1.4 Manfaat Penelitian Penyusunan penelitian ini bermanfaat untuk: 1. Kontribusi teoretis, dengan adanya penelitian ini diharapkan dapat memperluas pengetahuan dan wawasan peneliti tentang pajak daerah pada umumnya dan pajak penerangan jalan pada khususnya. 2. Kontribusi praktis, penelitian ini diharapkan dapat memberikan sumbangan kepada khasanah ilmu pengetahuan pada umumnya dan ilmu ekonomi pada khususnya. 3. Kontribusi kebijakan, penelitian ini diharapkan dapat memberikan masukan kepada pemerintah daerah khususnya Kabupaten Sidoarjo sebagai bahan pertimbangan dalam pengambilan kebijakan mengenai pajak daerah terutama pajak penerangan jalan. 1.5 Ruang Lingkup Penelitian Penulis perlu memberikan batasan-batasan secara jelas mengenai ruang lingkup penelitian terhadap masalah yang akan diteliti dalam proposal ini, sehingga dapat terarah pada tujuan yang ingin dicapai dan menghindari terjadinya pembahasan yang terlalu luas dengan tujuan untuk mempertajam hasil serta kesimpulan.

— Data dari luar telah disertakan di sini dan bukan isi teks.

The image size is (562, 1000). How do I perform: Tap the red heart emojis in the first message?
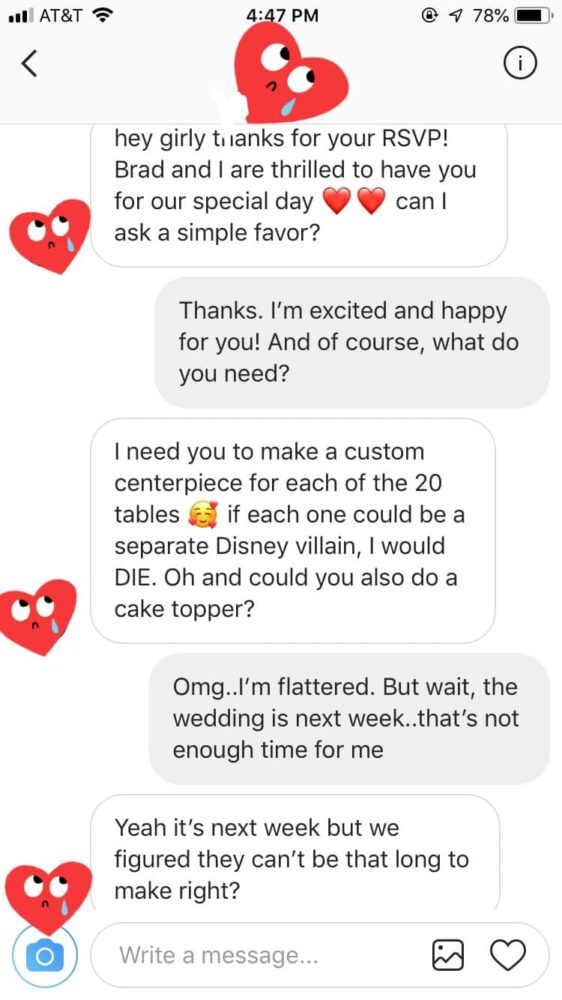coord(355,202)
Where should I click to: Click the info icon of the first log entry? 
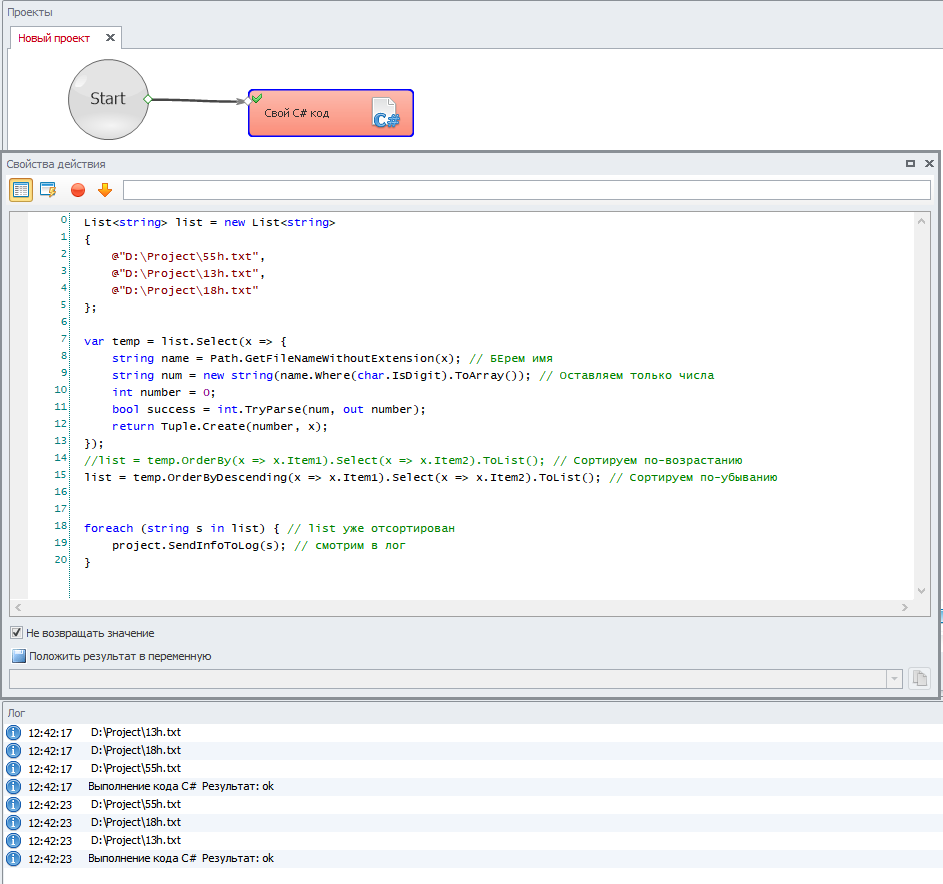coord(14,733)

Maka batasan pada penelitian ini sebatas pada hasil penerimaan dan efektivitas yang dicapai oleh Dinas Pendapatan, Pengelolaan Keuangan dan Aset (DPPKA) Kabupaten Sidoarjo, difokuskan pada sumber penerimaan Pajak Daerah yang diperoleh melalui upaya-upaya peningkatan Pajak Penerangan Jalan dimana

diharapkan dapat menunjang peningkatan penerimaan Pendapatan Asli Daerah (PAD).